Помучавшись несколько, она все же выложила с отвагой и вызовом:

– А вот я тоже плебей. У меня родители были крестьяне.

– Глупенькая… – С неожиданной ласковостью взглянул на нее. – Это совсем не то. Крестьяне могут быть и аристократами духа, а дворяне плебеями, тут дело совсем в другом.

– Ничего не понимаю!.. Поэтому вы на всех и бросаетесь?

– На кого это я бросаюсь? – Настороженно, обиженно отстранился.

– На всех. А вот Завьялова-то вы и не трогаете… – Уксусным голосом назвала редактора.

– Завьялова я не боюсь, он чиновник, не пишет, за что же мне на него бросаться?

– Вот, вот!.. Чиновник!.. У, противный какой…

– Зря вы так, Еж, поймите, Завьялов еще очень приличный человек.

– Ха, приличный!.. Всюду лезет, все достает. Вас еще не было, так он целую машину картошки привез из Эстонии, ужас!..

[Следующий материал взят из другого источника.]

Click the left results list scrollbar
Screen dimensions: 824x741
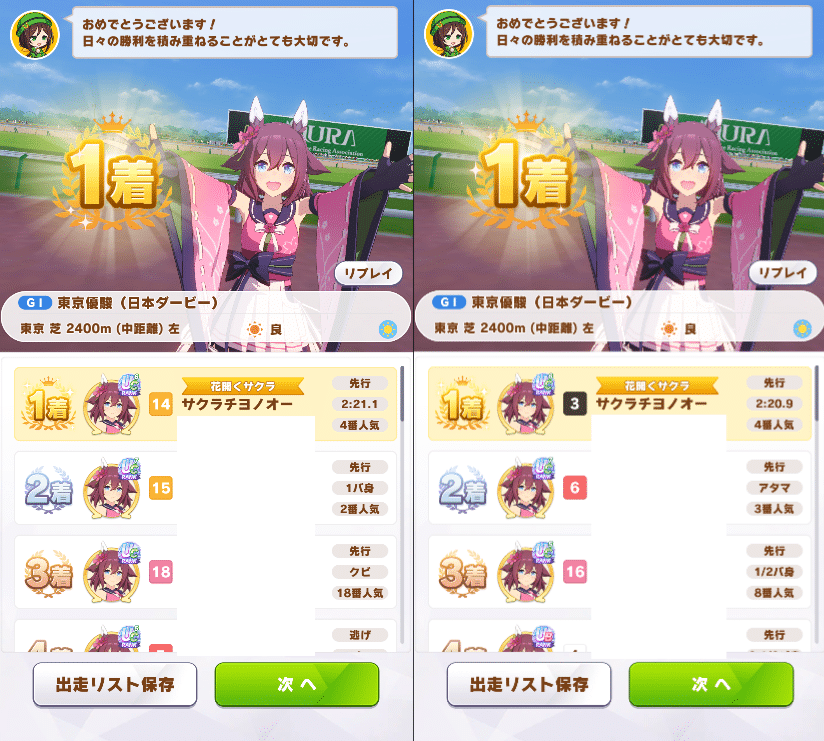point(402,505)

– Молодец!.. Редакция тоже хочет кушать.

– Кушать!.. В блокаду не умерли, а тут…

– А тут, слава богу, уже не блокада и зря вы, уважаемый Еж, так наскакиваете на него на собраниях. Заявления в милицию пишете… – Протокольным голосом в нос.

– И буду писать!

– Вот это нехорошо, Еж… – Серьезно, дружелюбно глядел на нее. – Завьялов, может, и не на своем месте, может, доставальные его таланты лучше бы пригодились в другом месте, но уже то, что он вас терпит…

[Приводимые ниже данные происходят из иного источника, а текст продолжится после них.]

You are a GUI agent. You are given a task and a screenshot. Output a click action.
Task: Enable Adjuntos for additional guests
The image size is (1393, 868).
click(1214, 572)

– Меня?! Терпит?.. Хо-ха!.. я что…

– Как что… – холодно взглянул, – да хотя бы из чувства обиды и самосохранения мог бы вам и напакостить. Очень крепко, кстати сказать.

– Так я же права, права!..

– Правых-то чаще всего и бьют. Вы этого не замечали?

– Нет, этого я не замечала!

– Поживете – заметите.

– Не замечу и не хочу замечать!

– Дай-то бог.

– Бог, бог… – Забурчала негромко. – Бог-то бог, да и сам не будь плох. Мама Катя так говорила.

– Вот он и неплох, Завьялов. А кто эта мама Катя?